Productivity and Practice
Realistic output rates for hand spinning:
| Skill Level | Output per Hour | Yarn Quality |
|---|---|---|
| First attempt | Nearly zero (learning) | Lumpy, uneven, breaks |
| After 5-10 hours | 15-30 meters | Inconsistent but usable |
| After 50 hours | 50-100 meters | Reasonably even |
| After 200+ hours | 100-200 meters | Consistent, quality yarn |
A simple adult shirt requires approximately 3,000-5,000 meters of yarn. Even an experienced spinner needs 25-50 hours of spinning per garment. This is why historically, spinning was a constant background activity β done while watching sheep, sitting by the fire, walking to market, or any other semi-idle time.
Finishing Your Yarn
After spinning and plying:
- Skein the yarn: Wind it off the spindle into a loose loop (around your elbow and hand, or around two pegs)

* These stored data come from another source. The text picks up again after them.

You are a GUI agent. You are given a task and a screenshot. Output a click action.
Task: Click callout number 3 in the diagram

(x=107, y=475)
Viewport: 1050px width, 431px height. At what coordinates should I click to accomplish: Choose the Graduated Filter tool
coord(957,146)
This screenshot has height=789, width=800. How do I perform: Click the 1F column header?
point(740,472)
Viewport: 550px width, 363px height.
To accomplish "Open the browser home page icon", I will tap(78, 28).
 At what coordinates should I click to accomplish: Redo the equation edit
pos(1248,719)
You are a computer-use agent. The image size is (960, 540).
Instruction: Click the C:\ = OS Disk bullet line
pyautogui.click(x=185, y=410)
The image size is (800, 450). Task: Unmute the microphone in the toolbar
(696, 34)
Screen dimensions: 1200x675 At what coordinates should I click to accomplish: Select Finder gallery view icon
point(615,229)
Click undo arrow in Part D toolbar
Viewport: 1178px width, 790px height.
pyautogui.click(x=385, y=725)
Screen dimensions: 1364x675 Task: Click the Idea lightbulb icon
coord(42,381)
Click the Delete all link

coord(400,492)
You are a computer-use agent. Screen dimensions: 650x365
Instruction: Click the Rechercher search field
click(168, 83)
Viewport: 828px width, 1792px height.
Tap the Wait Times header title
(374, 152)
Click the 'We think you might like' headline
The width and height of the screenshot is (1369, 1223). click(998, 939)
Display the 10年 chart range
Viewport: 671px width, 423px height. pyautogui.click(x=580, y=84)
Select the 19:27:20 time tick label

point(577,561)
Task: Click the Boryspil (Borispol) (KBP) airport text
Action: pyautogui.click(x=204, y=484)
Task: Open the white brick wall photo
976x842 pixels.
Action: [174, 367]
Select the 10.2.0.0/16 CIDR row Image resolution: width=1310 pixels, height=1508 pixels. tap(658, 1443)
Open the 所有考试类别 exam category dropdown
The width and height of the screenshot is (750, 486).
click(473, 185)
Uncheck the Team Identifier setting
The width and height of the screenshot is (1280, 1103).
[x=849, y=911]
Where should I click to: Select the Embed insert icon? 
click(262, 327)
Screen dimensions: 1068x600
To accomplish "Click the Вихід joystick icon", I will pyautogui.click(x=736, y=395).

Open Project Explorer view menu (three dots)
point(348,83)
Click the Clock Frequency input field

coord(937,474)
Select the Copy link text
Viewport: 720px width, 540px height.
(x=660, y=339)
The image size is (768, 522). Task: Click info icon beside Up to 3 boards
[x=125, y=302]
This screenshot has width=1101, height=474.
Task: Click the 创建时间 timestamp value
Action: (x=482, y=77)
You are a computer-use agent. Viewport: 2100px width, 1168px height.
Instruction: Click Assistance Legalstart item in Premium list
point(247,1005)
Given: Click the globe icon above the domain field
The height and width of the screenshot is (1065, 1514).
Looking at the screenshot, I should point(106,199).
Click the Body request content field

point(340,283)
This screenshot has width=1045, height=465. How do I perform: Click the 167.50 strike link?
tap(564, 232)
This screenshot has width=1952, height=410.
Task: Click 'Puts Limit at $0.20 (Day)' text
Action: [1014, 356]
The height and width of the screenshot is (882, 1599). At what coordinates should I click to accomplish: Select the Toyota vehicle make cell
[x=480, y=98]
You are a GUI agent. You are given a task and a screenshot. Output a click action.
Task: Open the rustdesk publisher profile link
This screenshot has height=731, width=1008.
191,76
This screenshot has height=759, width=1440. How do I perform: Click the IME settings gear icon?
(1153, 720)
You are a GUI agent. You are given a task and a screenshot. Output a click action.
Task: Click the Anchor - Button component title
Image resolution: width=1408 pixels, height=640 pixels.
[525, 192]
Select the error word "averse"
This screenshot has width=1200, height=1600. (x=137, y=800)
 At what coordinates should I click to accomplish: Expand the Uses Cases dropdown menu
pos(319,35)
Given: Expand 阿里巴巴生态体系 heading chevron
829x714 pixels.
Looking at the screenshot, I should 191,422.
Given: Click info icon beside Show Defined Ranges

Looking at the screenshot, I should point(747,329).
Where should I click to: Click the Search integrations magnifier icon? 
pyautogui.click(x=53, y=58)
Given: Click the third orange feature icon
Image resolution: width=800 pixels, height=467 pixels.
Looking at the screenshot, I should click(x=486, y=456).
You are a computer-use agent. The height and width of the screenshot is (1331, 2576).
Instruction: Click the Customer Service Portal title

- Tie the skein: Loosely tie it in 3-4 places to prevent tangling
- Set the twist: Soak in warm water for 20-30 minutes, then hang to dry with a light weight. This relaxes the fibers and sets the twist permanently
- Store: Keep dry skeins in a rodent-proof container
Drop Spindle Spinning Summary
A drop spindle is the simplest path from raw fiber to yarn β just a stick, a weight, and your hands. Build one from a wooden dowel and clay/wood/stone whorl (40-50 g for beginners). Learn using the park-and-draft method: spin the spindle, park it, then draft fiber with both hands free. Master consistent drafting for even yarn, join new fiber by overlapping untwisted ends, and ply two singles counterclockwise for strong, balanced yarn. Match spindle weight to fiber type β heavy for coarse wool, light for cotton and flax. Expect 50+ hours of practice before producing consistently even yarn. The drop spindle is portable, silent, and can be used anywhere β making it the ideal spinning tool for a rebuilding world.